::: Raw data :::
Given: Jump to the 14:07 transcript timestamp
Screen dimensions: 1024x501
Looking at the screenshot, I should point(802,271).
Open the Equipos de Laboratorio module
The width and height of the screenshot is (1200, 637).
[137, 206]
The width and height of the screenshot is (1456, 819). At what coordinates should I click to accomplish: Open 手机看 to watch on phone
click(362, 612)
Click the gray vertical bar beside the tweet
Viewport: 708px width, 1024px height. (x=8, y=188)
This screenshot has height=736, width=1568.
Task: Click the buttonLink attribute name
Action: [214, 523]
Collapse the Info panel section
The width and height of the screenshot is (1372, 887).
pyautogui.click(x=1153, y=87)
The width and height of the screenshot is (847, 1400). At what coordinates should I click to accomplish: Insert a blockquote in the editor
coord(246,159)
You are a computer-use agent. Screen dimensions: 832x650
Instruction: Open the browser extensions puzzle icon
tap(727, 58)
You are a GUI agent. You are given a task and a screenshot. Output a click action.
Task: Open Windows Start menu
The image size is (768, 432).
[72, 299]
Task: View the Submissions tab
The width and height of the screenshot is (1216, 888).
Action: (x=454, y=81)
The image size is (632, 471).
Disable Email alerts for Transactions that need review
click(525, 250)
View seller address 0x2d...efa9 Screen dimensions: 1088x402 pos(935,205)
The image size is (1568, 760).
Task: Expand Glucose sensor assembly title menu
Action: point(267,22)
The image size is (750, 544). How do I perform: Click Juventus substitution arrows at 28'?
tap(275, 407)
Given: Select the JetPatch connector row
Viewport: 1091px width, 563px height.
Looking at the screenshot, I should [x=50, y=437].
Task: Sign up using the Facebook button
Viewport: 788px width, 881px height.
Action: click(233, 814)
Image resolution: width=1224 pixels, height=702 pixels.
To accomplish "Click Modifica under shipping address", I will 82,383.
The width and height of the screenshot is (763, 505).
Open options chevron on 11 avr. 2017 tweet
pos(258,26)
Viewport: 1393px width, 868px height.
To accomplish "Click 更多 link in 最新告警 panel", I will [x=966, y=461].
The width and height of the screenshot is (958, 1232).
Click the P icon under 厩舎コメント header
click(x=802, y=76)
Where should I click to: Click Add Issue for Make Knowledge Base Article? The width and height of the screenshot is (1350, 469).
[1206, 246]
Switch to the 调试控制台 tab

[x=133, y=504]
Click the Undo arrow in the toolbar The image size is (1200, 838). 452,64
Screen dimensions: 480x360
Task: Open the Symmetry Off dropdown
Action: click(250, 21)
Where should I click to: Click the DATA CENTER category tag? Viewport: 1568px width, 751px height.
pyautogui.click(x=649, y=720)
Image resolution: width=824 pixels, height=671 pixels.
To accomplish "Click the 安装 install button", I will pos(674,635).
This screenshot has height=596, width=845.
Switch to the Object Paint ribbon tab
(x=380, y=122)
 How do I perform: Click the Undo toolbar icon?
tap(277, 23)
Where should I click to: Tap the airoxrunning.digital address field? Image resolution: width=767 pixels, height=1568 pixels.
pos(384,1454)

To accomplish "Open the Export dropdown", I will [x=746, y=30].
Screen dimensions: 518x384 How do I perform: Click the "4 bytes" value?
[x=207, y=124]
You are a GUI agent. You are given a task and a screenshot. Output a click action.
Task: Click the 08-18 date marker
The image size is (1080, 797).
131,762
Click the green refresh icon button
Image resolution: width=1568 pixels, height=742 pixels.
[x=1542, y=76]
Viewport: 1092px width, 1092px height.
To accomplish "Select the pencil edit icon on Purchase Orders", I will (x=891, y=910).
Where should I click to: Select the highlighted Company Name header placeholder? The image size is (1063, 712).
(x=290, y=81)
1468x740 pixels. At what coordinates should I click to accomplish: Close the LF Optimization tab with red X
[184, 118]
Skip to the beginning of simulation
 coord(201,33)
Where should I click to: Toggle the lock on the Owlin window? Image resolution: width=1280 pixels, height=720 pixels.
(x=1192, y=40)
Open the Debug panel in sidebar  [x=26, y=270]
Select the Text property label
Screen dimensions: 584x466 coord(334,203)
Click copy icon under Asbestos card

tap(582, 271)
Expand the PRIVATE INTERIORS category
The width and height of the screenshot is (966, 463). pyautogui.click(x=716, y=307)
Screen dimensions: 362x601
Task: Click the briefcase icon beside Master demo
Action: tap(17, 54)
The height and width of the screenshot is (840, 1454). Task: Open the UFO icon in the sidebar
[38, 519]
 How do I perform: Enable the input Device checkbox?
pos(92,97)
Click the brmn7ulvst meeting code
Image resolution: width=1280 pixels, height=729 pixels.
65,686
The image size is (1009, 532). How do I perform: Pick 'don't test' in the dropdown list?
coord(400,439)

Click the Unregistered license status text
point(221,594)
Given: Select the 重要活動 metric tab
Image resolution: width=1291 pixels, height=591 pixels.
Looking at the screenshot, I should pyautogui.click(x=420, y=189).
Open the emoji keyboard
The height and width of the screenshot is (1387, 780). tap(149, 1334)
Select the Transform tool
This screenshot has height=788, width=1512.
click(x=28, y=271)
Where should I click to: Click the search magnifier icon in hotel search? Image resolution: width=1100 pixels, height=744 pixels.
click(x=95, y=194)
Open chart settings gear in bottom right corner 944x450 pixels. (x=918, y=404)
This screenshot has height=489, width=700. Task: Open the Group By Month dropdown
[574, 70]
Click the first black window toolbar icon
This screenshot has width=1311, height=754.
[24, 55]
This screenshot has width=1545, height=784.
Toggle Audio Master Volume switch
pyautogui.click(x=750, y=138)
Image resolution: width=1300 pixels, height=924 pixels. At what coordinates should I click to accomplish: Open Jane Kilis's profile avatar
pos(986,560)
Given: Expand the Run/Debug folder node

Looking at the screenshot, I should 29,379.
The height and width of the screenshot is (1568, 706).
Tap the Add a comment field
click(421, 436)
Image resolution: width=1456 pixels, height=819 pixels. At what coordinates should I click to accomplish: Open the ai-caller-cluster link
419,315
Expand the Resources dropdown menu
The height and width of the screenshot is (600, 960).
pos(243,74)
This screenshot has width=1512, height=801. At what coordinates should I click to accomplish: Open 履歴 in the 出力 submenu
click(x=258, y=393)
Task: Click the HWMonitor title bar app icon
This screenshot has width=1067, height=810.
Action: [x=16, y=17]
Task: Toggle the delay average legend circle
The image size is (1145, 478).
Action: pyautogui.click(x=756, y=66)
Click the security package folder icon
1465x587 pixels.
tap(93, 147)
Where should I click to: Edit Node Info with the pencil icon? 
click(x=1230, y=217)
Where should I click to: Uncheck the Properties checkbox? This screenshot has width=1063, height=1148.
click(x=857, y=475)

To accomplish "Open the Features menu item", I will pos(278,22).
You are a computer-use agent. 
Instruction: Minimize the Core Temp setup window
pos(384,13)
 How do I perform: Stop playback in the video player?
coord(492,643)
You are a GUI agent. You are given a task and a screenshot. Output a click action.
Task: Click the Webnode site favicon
:::
Stated exercise
Format every line of the listing above as a numbered list, leaving out the blank lines.

Exercise response
1. Given: Jump to the 14:07 transcript timestamp
2. Screen dimensions: 1024x501
3. Looking at the screenshot, I should point(802,271).
4. Open the Equipos de Laboratorio module
5. The width and height of the screenshot is (1200, 637).
6. [137, 206]
7. The width and height of the screenshot is (1456, 819). At what coordinates should I click to accomplish: Open 手机看 to watch on phone
8. click(362, 612)
9. Click the gray vertical bar beside the tweet
10. Viewport: 708px width, 1024px height. (x=8, y=188)
11. This screenshot has height=736, width=1568.
12. Task: Click the buttonLink attribute name
13. Action: [214, 523]
14. Collapse the Info panel section
15. The width and height of the screenshot is (1372, 887).
16. pyautogui.click(x=1153, y=87)
17. The width and height of the screenshot is (847, 1400). At what coordinates should I click to accomplish: Insert a blockquote in the editor
18. coord(246,159)
19. You are a computer-use agent. Screen dimensions: 832x650
20. Instruction: Open the browser extensions puzzle icon
21. tap(727, 58)
22. You are a GUI agent. You are given a task and a screenshot. Output a click action.
23. Task: Open Windows Start menu
24. The image size is (768, 432).
25. [72, 299]
26. Task: View the Submissions tab
27. The width and height of the screenshot is (1216, 888).
28. Action: (x=454, y=81)
29. The image size is (632, 471).
30. Disable Email alerts for Transactions that need review
31. click(525, 250)
32. View seller address 0x2d...efa9 Screen dimensions: 1088x402 pos(935,205)
33. The image size is (1568, 760).
34. Task: Expand Glucose sensor assembly title menu
35. Action: point(267,22)
36. The image size is (750, 544). How do I perform: Click Juventus substitution arrows at 28'?
37. tap(275, 407)
38. Given: Select the JetPatch connector row
39. Viewport: 1091px width, 563px height.
40. Looking at the screenshot, I should [x=50, y=437].
41. Task: Sign up using the Facebook button
42. Viewport: 788px width, 881px height.
43. Action: click(233, 814)
44. Image resolution: width=1224 pixels, height=702 pixels.
45. To accomplish "Click Modifica under shipping address", I will 82,383.
46. The width and height of the screenshot is (763, 505).
47. Open options chevron on 11 avr. 2017 tweet
48. pos(258,26)
49. Viewport: 1393px width, 868px height.
50. To accomplish "Click 更多 link in 最新告警 panel", I will [x=966, y=461].
51. The width and height of the screenshot is (958, 1232).
52. Click the P icon under 厩舎コメント header
53. click(x=802, y=76)
54. Where should I click to: Click Add Issue for Make Knowledge Base Article? The width and height of the screenshot is (1350, 469).
55. [1206, 246]
56. Switch to the 调试控制台 tab
57. [x=133, y=504]
58. Click the Undo arrow in the toolbar The image size is (1200, 838). 452,64
59. Screen dimensions: 480x360
60. Task: Open the Symmetry Off dropdown
61. Action: click(250, 21)
62. Where should I click to: Click the DATA CENTER category tag? Viewport: 1568px width, 751px height.
63. pyautogui.click(x=649, y=720)
64. Image resolution: width=824 pixels, height=671 pixels.
65. To accomplish "Click the 安装 install button", I will pos(674,635).
66. This screenshot has height=596, width=845.
67. Switch to the Object Paint ribbon tab
68. (x=380, y=122)
69.  How do I perform: Click the Undo toolbar icon?
70. tap(277, 23)
71. Where should I click to: Tap the airoxrunning.digital address field? Image resolution: width=767 pixels, height=1568 pixels.
72. pos(384,1454)
73. To accomplish "Open the Export dropdown", I will [x=746, y=30].
74. Screen dimensions: 518x384 How do I perform: Click the "4 bytes" value?
75. [x=207, y=124]
76. You are a GUI agent. You are given a task and a screenshot. Output a click action.
77. Task: Click the 08-18 date marker
78. The image size is (1080, 797).
79. 131,762
80. Click the green refresh icon button
81. Image resolution: width=1568 pixels, height=742 pixels.
82. [x=1542, y=76]
83. Viewport: 1092px width, 1092px height.
84. To accomplish "Select the pencil edit icon on Purchase Orders", I will (x=891, y=910).
85. Where should I click to: Select the highlighted Company Name header placeholder? The image size is (1063, 712).
86. (x=290, y=81)
87. 1468x740 pixels. At what coordinates should I click to accomplish: Close the LF Optimization tab with red X
88. [184, 118]
89. Skip to the beginning of simulation
90.  coord(201,33)
91. Where should I click to: Toggle the lock on the Owlin window? Image resolution: width=1280 pixels, height=720 pixels.
92. (x=1192, y=40)
93. Open the Debug panel in sidebar  [x=26, y=270]
94. Select the Text property label
95. Screen dimensions: 584x466 coord(334,203)
96. Click copy icon under Asbestos card
97. tap(582, 271)
98. Expand the PRIVATE INTERIORS category
99. The width and height of the screenshot is (966, 463). pyautogui.click(x=716, y=307)
100. Screen dimensions: 362x601
101. Task: Click the briefcase icon beside Master demo
102. Action: tap(17, 54)
103. The height and width of the screenshot is (840, 1454). Task: Open the UFO icon in the sidebar
104. [38, 519]
105.  How do I perform: Enable the input Device checkbox?
106. pos(92,97)
107. Click the brmn7ulvst meeting code
108. Image resolution: width=1280 pixels, height=729 pixels.
109. 65,686
110. The image size is (1009, 532). How do I perform: Pick 'don't test' in the dropdown list?
111. coord(400,439)
112. Click the Unregistered license status text
113. point(221,594)
114. Given: Select the 重要活動 metric tab
115. Image resolution: width=1291 pixels, height=591 pixels.
116. Looking at the screenshot, I should pyautogui.click(x=420, y=189).
117. Open the emoji keyboard
118. The height and width of the screenshot is (1387, 780). tap(149, 1334)
119. Select the Transform tool
120. This screenshot has height=788, width=1512.
121. click(x=28, y=271)
122. Where should I click to: Click the search magnifier icon in hotel search? Image resolution: width=1100 pixels, height=744 pixels.
123. click(x=95, y=194)
124. Open chart settings gear in bottom right corner 944x450 pixels. (x=918, y=404)
125. This screenshot has height=489, width=700. Task: Open the Group By Month dropdown
126. [574, 70]
127. Click the first black window toolbar icon
128. This screenshot has width=1311, height=754.
129. [24, 55]
130. This screenshot has width=1545, height=784.
131. Toggle Audio Master Volume switch
132. pyautogui.click(x=750, y=138)
133. Image resolution: width=1300 pixels, height=924 pixels. At what coordinates should I click to accomplish: Open Jane Kilis's profile avatar
134. pos(986,560)
135. Given: Expand the Run/Debug folder node
136. Looking at the screenshot, I should 29,379.
137. The height and width of the screenshot is (1568, 706).
138. Tap the Add a comment field
139. click(421, 436)
140. Image resolution: width=1456 pixels, height=819 pixels. At what coordinates should I click to accomplish: Open the ai-caller-cluster link
141. 419,315
142. Expand the Resources dropdown menu
143. The height and width of the screenshot is (600, 960).
144. pos(243,74)
145. This screenshot has width=1512, height=801. At what coordinates should I click to accomplish: Open 履歴 in the 出力 submenu
146. click(x=258, y=393)
147. Task: Click the HWMonitor title bar app icon
148. This screenshot has width=1067, height=810.
149. Action: [x=16, y=17]
150. Task: Toggle the delay average legend circle
151. The image size is (1145, 478).
152. Action: pyautogui.click(x=756, y=66)
153. Click the security package folder icon
154. 1465x587 pixels.
155. tap(93, 147)
156. Where should I click to: Edit Node Info with the pencil icon? 
157. click(x=1230, y=217)
158. Where should I click to: Uncheck the Properties checkbox? This screenshot has width=1063, height=1148.
159. click(x=857, y=475)
160. To accomplish "Open the Features menu item", I will pos(278,22).
161. You are a computer-use agent. 
162. Instruction: Minimize the Core Temp setup window
163. pos(384,13)
164.  How do I perform: Stop playback in the video player?
165. coord(492,643)
166. You are a GUI agent. You are given a task and a screenshot. Output a click action.
167. Task: Click the Webnode site favicon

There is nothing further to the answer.